Prompt: Write out the lines below as a numbered list, skipping blank lines and leaving out the pictures.
┄┄┄┄┄┄┄┄┄┄┄┄┄┄┄┄┄┄┄┄
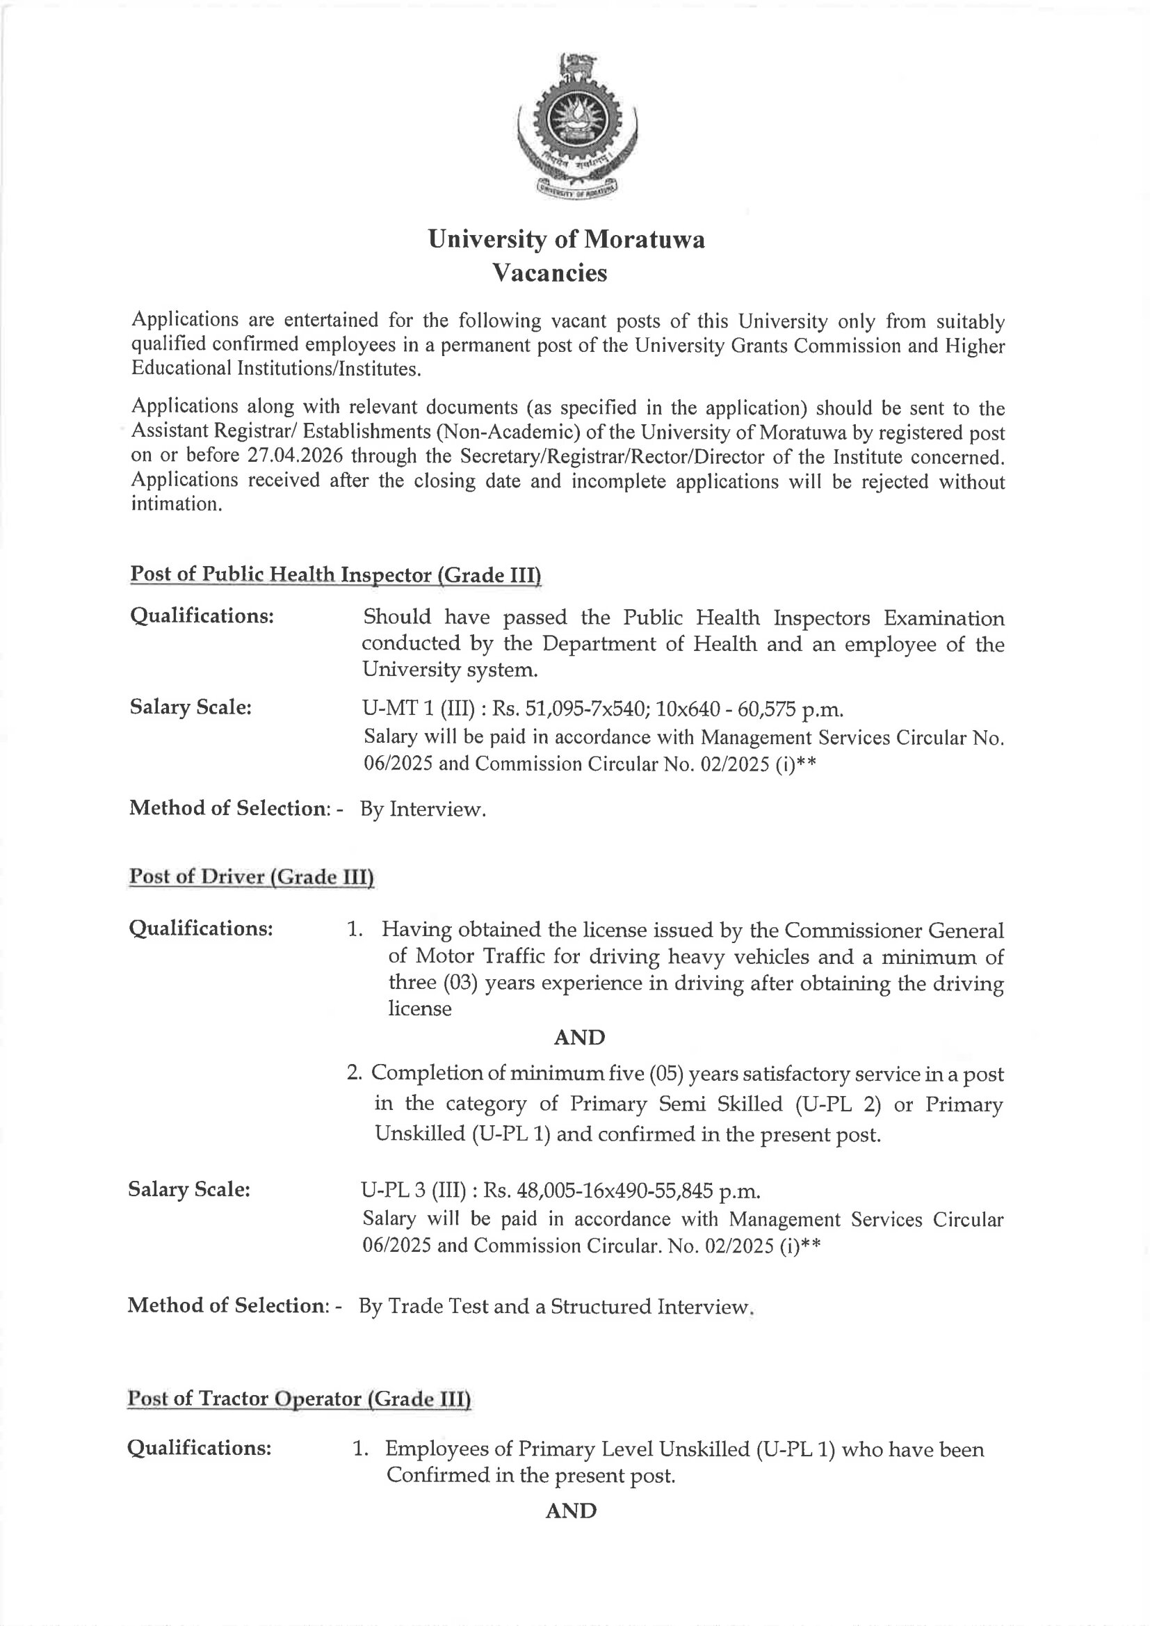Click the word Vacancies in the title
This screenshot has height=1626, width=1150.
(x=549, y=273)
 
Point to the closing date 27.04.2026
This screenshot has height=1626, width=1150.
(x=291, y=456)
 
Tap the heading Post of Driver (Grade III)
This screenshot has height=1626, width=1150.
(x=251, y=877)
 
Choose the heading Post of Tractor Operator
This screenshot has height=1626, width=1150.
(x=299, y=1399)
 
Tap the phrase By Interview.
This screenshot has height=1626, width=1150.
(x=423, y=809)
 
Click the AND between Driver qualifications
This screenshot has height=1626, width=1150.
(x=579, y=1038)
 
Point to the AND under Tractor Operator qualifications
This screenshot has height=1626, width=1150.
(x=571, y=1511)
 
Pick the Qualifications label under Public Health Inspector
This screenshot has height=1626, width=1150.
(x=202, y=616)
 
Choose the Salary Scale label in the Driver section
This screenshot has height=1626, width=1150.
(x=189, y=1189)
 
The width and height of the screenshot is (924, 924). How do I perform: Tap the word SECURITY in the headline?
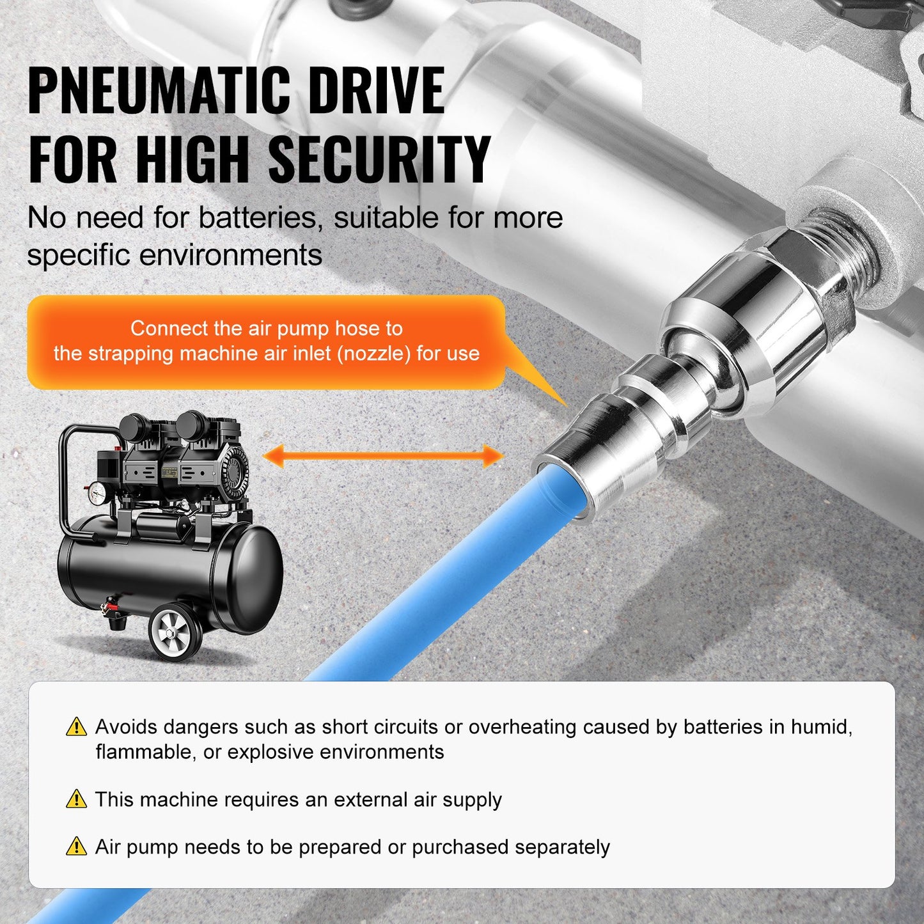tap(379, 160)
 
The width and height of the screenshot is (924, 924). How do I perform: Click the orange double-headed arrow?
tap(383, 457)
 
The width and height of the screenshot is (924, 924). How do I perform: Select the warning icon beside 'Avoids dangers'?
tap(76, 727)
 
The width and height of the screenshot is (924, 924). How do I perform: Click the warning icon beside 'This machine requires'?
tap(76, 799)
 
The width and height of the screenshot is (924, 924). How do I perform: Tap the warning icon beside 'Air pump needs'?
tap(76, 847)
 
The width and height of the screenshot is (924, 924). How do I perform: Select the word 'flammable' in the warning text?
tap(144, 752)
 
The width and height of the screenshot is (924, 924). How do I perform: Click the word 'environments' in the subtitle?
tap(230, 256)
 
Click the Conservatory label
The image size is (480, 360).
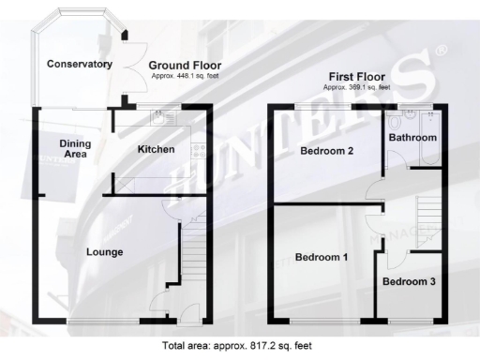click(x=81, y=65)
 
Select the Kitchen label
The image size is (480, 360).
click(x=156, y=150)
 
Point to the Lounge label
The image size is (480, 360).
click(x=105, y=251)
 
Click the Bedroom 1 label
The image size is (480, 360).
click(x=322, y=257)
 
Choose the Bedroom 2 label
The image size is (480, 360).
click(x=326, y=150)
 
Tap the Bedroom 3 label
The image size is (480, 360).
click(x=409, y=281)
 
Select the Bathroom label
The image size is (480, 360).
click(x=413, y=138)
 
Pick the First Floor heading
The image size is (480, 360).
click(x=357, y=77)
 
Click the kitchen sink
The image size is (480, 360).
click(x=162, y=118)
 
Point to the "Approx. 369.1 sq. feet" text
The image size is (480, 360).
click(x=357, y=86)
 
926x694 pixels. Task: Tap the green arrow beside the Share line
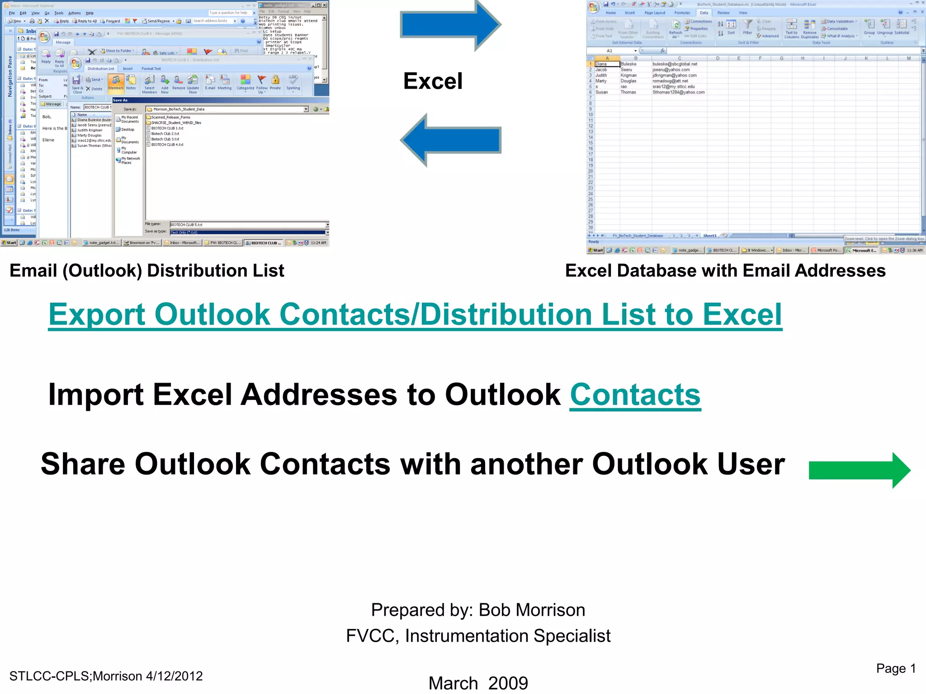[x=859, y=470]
┄┄┄┄┄┄┄┄┄┄┄┄┄┄┄┄┄┄┄┄
Task response:
1. Click the word Vacancies in the title
2. This screenshot has height=1626, width=1150.
3. (x=549, y=273)
4. Point to the closing date 27.04.2026
5. This screenshot has height=1626, width=1150.
6. (x=291, y=456)
7. Tap the heading Post of Driver (Grade III)
8. This screenshot has height=1626, width=1150.
9. (x=251, y=877)
10. Choose the heading Post of Tractor Operator
11. This screenshot has height=1626, width=1150.
12. (x=299, y=1399)
13. Tap the phrase By Interview.
14. This screenshot has height=1626, width=1150.
15. (x=423, y=809)
16. Click the AND between Driver qualifications
17. This screenshot has height=1626, width=1150.
18. (x=579, y=1038)
19. Point to the AND under Tractor Operator qualifications
20. This screenshot has height=1626, width=1150.
21. (x=571, y=1511)
22. Pick the Qualifications label under Public Health Inspector
23. This screenshot has height=1626, width=1150.
24. (x=202, y=616)
25. Choose the Salary Scale label in the Driver section
26. This screenshot has height=1626, width=1150.
27. (x=189, y=1189)
28. The width and height of the screenshot is (924, 924). How do I perform: Tap the word SECURITY in the headline?
29. tap(379, 160)
30. The width and height of the screenshot is (924, 924). How do I perform: Click the orange double-headed arrow?
31. tap(383, 457)
32. The width and height of the screenshot is (924, 924). How do I perform: Select the warning icon beside 'Avoids dangers'?
33. tap(76, 727)
34. The width and height of the screenshot is (924, 924). How do I perform: Click the warning icon beside 'This machine requires'?
35. tap(76, 799)
36. The width and height of the screenshot is (924, 924). How do I perform: Tap the warning icon beside 'Air pump needs'?
37. tap(76, 847)
38. The width and height of the screenshot is (924, 924). How do I perform: Select the word 'flammable' in the warning text?
39. tap(144, 752)
40. The width and height of the screenshot is (924, 924). How do I perform: Click the word 'environments' in the subtitle?
41. tap(230, 256)
42. Click the Conservatory label
43. The image size is (480, 360).
44. click(x=81, y=65)
45. Select the Kitchen label
46. The image size is (480, 360).
47. click(x=156, y=150)
48. Point to the Lounge label
49. The image size is (480, 360).
50. click(x=105, y=251)
51. Click the Bedroom 1 label
52. The image size is (480, 360).
53. click(x=322, y=257)
54. Choose the Bedroom 2 label
55. The image size is (480, 360).
56. click(x=326, y=150)
57. Tap the Bedroom 3 label
58. The image size is (480, 360).
59. click(x=409, y=281)
60. Select the Bathroom label
61. The image size is (480, 360).
62. click(x=413, y=138)
63. Pick the First Floor heading
64. The image size is (480, 360).
65. click(x=357, y=77)
66. Click the kitchen sink
67. The image size is (480, 360).
68. click(x=162, y=118)
69. Point to the "Approx. 369.1 sq. feet" text
70. The image size is (480, 360).
71. click(x=357, y=86)
72. 926x694 pixels. Task: Tap the green arrow beside the Share line
73. [x=859, y=470]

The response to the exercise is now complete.